Mais diplomático, Stathis Grivás, dirigente de nível intermediário do Syriza, mostra-se convencido de que seu Governo e os sócios encontrarão “uma solução que não ultrapasse as linhas vermelhas [imposto sobre o consumo, aposentadoria, mercado de trabalho]. Sou partidário do euro, mas com limitações; se estas não se cumprirem, prefiro a ruptura das negociações. Estou seguro de que Tsipras não vai assinar nada prejudicial à Grécia, eu o conheço e também a outros ministros... Sem uma perspectiva de crescimento e de futuro, meu Governo não vai aceitar [nenhum acordo com os sócios]”. Perguntado quanto à iminência de um congelamento se a fuga de capitais continuar, ou quanto ao cenário do Grexit, Grivás dá de ombros: “Está tudo muito aberto [na negociação], e também há o cenário de eleições ou de um referendo”.

Juntos, mas mantendo a independência, os partidários do Syriza se misturavam com os de outros grupos de esquerda menos contemporizadores, como o Antarsya (0,6% dos votos nas últimas eleições, em janeiro), cujas hostes criticavam durante a negociação com a UE. “Todas as propostas e contrapropostas que o Syriza está fazendo esses meses é mais do mesmo, são só escalas de um novo sofrimento para o povo grego. O que queremos é uma solução que beneficie a sociedade, para que ela não volte a sangrar”, explica Arjondula Tsinorá, farmacêutica e mãe de dois universitários formados que imigraram por falta de expectativas. “Em minha farmácia, só cobro dos aposentados na primeira semana.

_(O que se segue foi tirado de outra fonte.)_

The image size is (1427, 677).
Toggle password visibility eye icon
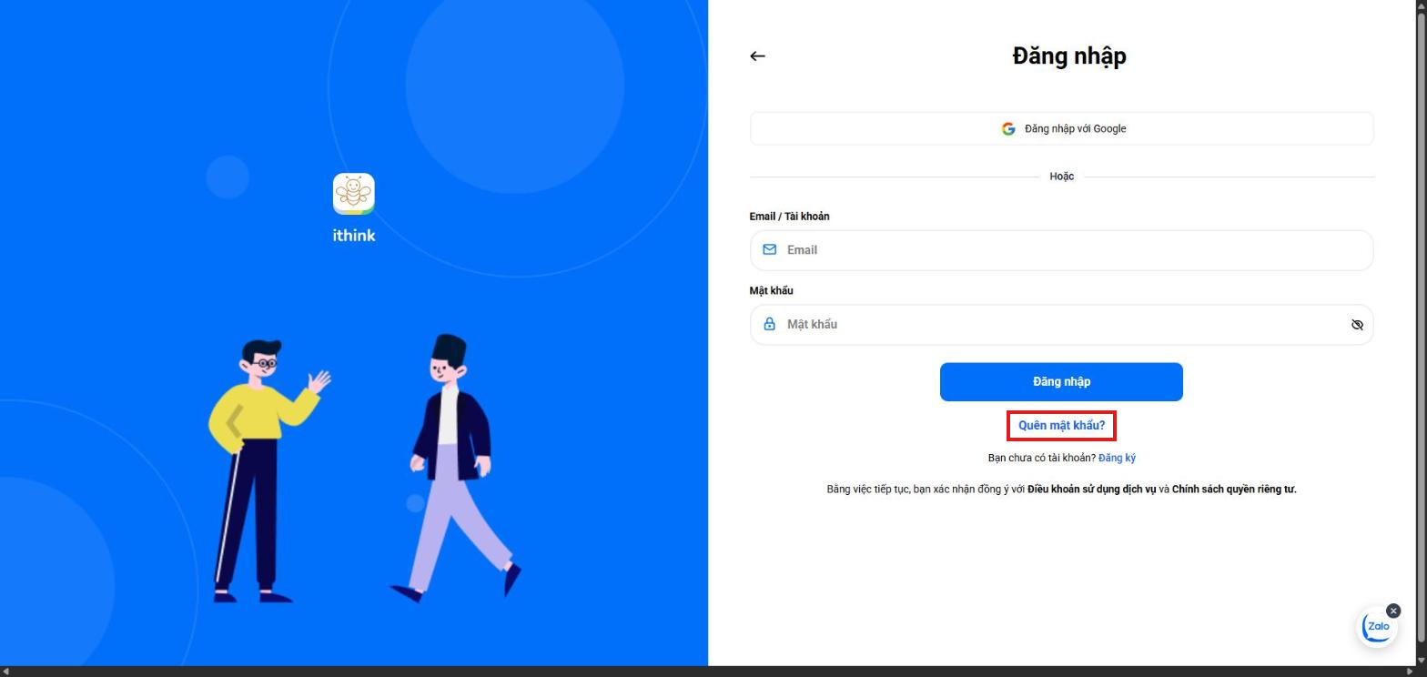[1357, 325]
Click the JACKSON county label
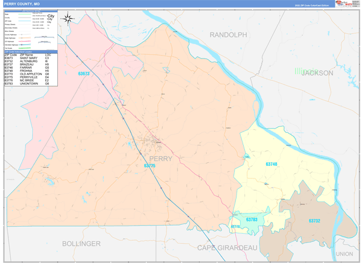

Com pensões de 400 e 500 euros, eles não conseguem se medicar e comer ao mesmo tempo, e o dinheiro só dá para uma semana ou 10 dias. Então todas essas negociações entre a troika e o Governo me parecem mais do mesmo, mais sofrimento”.

E que alternativas o Antarsya oferece para superar esse impasse? “É muito claro”, diz Tsironá, “sair do euro e da UE, nacionalizar os bancos e parar todas as privatizações. Se for preciso voltar ao dracma, que seja, vamos passar mal um tempo, mas pior seria com novas medidas de austeridade.”

Ainda que as pesquisas ainda não reflitam isso, o desencanto com o euro é um sentimento prevalente em grande parte da população grega, como ficou demonstrado na concentração de domingo à tarde. Contra essa frente do não (não a concessões, não ao euro, e até não à Europa), na segunda-feira foi convocada para a mesma hora e para o mesmo lugar uma nova manifestação da frente europeia, estimulada por vários partidos de oposição ao Syriza: conservadores, socialistas e o liberal To Potami. A fenda entre partidários de uma e outra Grécia está aberta.